As analysts debate whether or not Nigeria will indeed overtake South Africa, president Jonathan says both countries should seek greater bilateral cooperation and called for more investment partnerships during a state visit to South Africa in May. South African Finance minister Pravin Gordhan agrees. “For the next 10 years or so, we should not talk too much about competition,” Gordhan said during the 2013 World Economic Forum on Africa in Cape Town (Nigeria will host the 2014 event). “How can we complement each other? Because that’s what’s going to enable us to build successful experiments around the continent.” South Africa is ranked as Africa’s most competitive economy, though Nigeria’s standing has been improving quickly.

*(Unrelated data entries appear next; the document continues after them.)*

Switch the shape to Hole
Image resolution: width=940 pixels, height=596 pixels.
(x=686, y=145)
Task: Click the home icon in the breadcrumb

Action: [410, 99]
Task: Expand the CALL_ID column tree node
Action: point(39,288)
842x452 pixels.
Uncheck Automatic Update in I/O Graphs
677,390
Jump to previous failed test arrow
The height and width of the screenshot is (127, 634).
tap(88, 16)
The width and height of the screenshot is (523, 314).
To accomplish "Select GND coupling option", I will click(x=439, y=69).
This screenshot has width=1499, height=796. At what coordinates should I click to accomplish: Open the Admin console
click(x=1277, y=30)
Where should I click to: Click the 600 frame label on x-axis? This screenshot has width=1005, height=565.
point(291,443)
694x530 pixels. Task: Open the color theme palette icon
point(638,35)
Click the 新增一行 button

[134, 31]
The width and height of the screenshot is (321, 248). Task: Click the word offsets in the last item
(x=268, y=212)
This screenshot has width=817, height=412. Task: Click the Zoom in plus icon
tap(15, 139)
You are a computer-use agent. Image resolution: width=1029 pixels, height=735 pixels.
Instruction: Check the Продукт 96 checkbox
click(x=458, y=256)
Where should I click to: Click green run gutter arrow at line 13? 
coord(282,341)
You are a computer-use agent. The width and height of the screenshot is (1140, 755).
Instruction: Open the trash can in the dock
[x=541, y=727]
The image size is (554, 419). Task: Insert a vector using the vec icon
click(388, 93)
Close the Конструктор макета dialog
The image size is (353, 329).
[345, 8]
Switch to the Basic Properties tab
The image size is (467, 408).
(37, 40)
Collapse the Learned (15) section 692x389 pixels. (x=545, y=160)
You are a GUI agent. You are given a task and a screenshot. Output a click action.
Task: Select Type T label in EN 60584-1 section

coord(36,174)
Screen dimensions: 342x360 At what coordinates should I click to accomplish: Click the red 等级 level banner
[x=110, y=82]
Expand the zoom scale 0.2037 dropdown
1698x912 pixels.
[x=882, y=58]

“Nigeria will become the largest economy in Africa within the next five years by virtue of the current reweighting and rebasing of the national accounts-the first in more than two decades-and because its GDP is growing by at least four percentage points higher than South Africa’s each year,” says Akinkugbe, who feels becoming the world’s 13th-largest economy poses a greater challenge. “Nigeria could emulate the transformation achieved over the past decade by China, India and Brazil,” he says, though warning that the country must still invest in social infrastructure, pass new legislation for the hydrocarbons industry and substantially improve governance if it is to meet the ambitious goal.

Meanwhile, some of its neighbors are pushing Nigeria to assume a regional leadership role even now. In a recent press interview, president John Dramani Mahama of Ghana said: “Nigeria has a huge population, and its role in West Africa gives it a certain leadership that it must take on to itself, to drive the whole of the subregion along.”